Stirling Castle by Willem van de Velde
|Name||HMS Stirling Castle|
|Ordered||9 July 1678|
|Launched||29 July 1679|
|Fate||Wrecked, in Great Storm of 26/27 November 1703, on the Goodwin Sands|
|General characteristics as built|
|Class and type||70-gun third-rate ship of the line|
|Tons burthen||1,05929⁄94 tons (bm)|
|Beam||40 ft 4 in (12.29 m)|
|Depth of hold||17 ft 3 in (5.26 m)|
|Sail plan||Full-rigged ship|
|General characteristics 1699 rebuild|
|Class and type||70-gun third-rate ship of the line|
|Tons burthen||108764⁄94 tons (bm)|
|Beam||40 ft 6 in (12.34 m)|
|Depth of hold||17 ft 8 in (5.38 m)|
|Sail plan||Full-rigged ship|
HMS Stirling Castle was a 70-gun third-rate built at Deptford Dockyard, in 1678/79. She was in active commission for the War of the English Succession, fighting in the Battles of Beachy Head and Barfleur. HMS Stirling Castle underwent a rebuild at Chatham Dockyard in 1699. She was in the Cadiz operation in 1702. The ship was wrecked on the Goodwin Sands off Deal on 27 November 1703. The remains are now a Protected Wreck managed by Historic England.
She was the first vessel to bear the name Stirling Castle in the English and Royal Navy.
HMS Stirling Castle was awarded the Battle Honour Barfleur 1692.
Construction and Specifications
HMS Stirling Castle was ordered on 9 July 1678 to be built at Deptford Dockyard under the guidance of Master Shipwright John Shish. Construction completed, the vessel was launched on 29 July 1679. Her dimensions were a gundeck of 151 feet 2 inches (46.08 metres) with a keel of 120 feet 11 inches (36.86 metres) for tonnage calculation with a breadth of 40 feet 9 inches (12.42 metres) and a depth of hold of 17 feet 3 inches (5.26 metres). Her builder's measure tonnage was calculated as 1,05929⁄94 tons (burthen). The ship's draught was 18 feet 0 inches (5.49 metres).

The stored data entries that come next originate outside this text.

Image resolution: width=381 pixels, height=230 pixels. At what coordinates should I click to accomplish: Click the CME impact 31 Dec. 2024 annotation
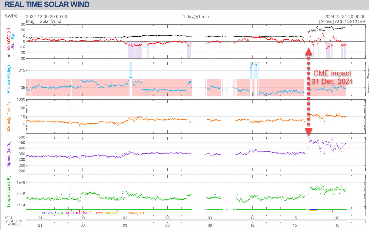click(332, 77)
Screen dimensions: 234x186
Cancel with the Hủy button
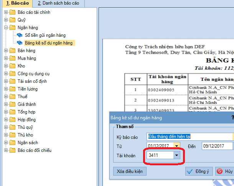(x=225, y=171)
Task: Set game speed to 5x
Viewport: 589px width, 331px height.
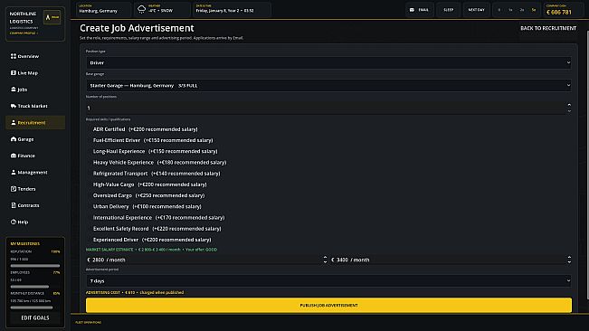Action: (x=534, y=10)
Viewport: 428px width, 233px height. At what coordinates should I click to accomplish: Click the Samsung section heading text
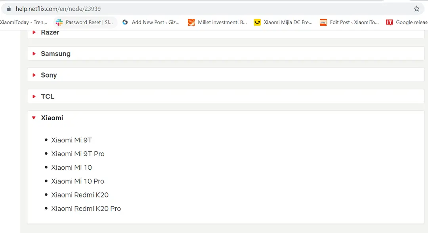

HMS Stirling Castle's initial gun armament was in accordance with the 1677 Establishment with 72/60 guns consisting of twenty-six demi-cannons (54 cwt, 9.5 ft) on the lower deck, twenty-six 12-pounder guns (32 cwt, 9 ft) on the upper deck, ten sakers (16 cwt, 7 ft) on the quarterdeck and four sakers (16 cwt, 7 ft) on the foc’x’le with four 3-pounder guns (5 cwt, 5 ft) on the poop deck or roundhouse. By 1688, she would carry 70 guns as per the 1685 Establishment. Her initial manning establishment would be for a crew of 460/380/300 personnel.
She was commissioned in 1690 under Captain Anthony Hastings. She fought in the Battle of Beachy Head in Centre (Red) Squadron on 30 June 1690. In 1691 Captain Benjamin Walters was in command. She was in the Battle of Barfleur as a member of Rear (Blue) Squadron, Rear Division between 19 and 22 May 1692. She also partook in the Battles off Cherbourg and La Hogue on 23 and 24 May 1692. Captain Humphrey Sanders was in command in 1693 with the Channel Fleet. In 1695 she was under Captain Robert Deane sailing with Lord Berkeley's operations. In 1696 she was sailing in the Soundings. In 1697 she was under the command of Captain Jedediah Barker operating with the Dunkirk Squadron. She would be rebuilt at Chatham in 1699.
Rebuilt at Chatham Dockyard 1699
She was ordered rebuilt at Chatham Dockyard under the guidance of Master Shipwright Daniel Furzer. She was launched/completed in 1699. Her dimensions were a gundeck of 151 feet 2 inches (46.08 metres) with a keel of 124 feet 8 inches (38.00 metres) for tonnage calculation with a breadth of 40 feet 6 inches (12.34 metres) and a depth of hold of 17 feet 8 inches (5.38 metres). Her builder's measure tonnage was calculated as 1,08764⁄94 tons (burthen). She probably retained her armament as stated in the 1685 Establishment, though it is unclear if her armament was changed to the 1703 Establishment later. It is known that when completed her gun armament total at least 70 guns.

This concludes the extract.